僧格林沁聞言,馬上從銅鍋裡撈出一片肉,閉上雙眼仔細品嚐。
“不錯,正是本王家鄉的味道!”
“一百多年沒回去過,再沒見過接連天宮的‘鄂特岡騰格里’,和比海寬廣的‘達裡湖’了。”
“好懷念啊......”
“鄂特岡騰格里”,是蒙古境內最高的山峰。
位於蒙古國西北部扎布汗省鄂特岡縣,屬於“杭愛山脈”。
其海拔高度,存在不同測量資料:
最新官方資料顯示主峰海拔約為4031米,另有早期測量資料為4008米。
由於地理位置敏感,蒙古國政府自2015年起實施攀登管制措施。
聽了陳富關於“鄂特岡騰格里山”的講述,僧格林沁雙眉緊鎖。
“陳都統,你的意思是如今我的家鄉已經分裂,一部分不再屬於我堂堂中華,而是依附於羅剎國?”
羅剎國,我國古代對俄羅斯的稱呼。
那時候的老毛子,沒少侵略、掠奪我們,因此僧格林沁對他們沒有任何好印象。
陳富連連點頭:“可不是麼!”
“現在蒙古國又不和老毛子混了,更親近高麗棒子!”
“艾瑪,真不知道咋想的!”
“跟小棒子混能有啥好處?吃屎都趕不上熱乎的!”
僧格林沁聞言更加憤怒:“甚麼?我的家鄉已經淪落至此?”
“不行!萬萬不行!”
“本王這就回去光復祖地,殺光那些叛徒!讓家鄉重歸中國!”
特殊解釋一下,我們自稱中國,並不是1949年建國後才有的,最早可追溯到西周時期。
據考古發現年在陝西省寶雞市出土的西周初年青銅器“何尊”上,就刻有銘文“宅茲中國”這四個字。

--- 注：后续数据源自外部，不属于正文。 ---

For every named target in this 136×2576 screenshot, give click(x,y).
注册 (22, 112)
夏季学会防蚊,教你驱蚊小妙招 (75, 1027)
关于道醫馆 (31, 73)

除此之外,在《尚書》、《詩經》中,都有中國這樣的自稱:居天下之中,故稱中國。
所以現在,咱們才叫新中國。
另在《說文解字》中,對中國的解釋如下:
中,內也。從口、丨,下上通也。
“中”所指向的是種子的中心;種子的中心是“仁”。
我們中國也就是“仁”所在之國,區別於其它蠻夷之輩。
......
有用的科普完畢,筆者繼續給大家講故事:
暴怒的僧格林沁猛的站了起來,帶著一身殺氣走到外面,大喊。
“來人,備馬!”
“所有人聽令:隨本王出征,殺奔漠北!光復我黃金家族的中興之地!”
僧格林沁說完,發生了令人無比尷尬的一幕:
除了他的親兵外,沒有任何人執行命令。
彼此大眼瞪小眼,最後一齊將目光落在緊追出來的陳富身上。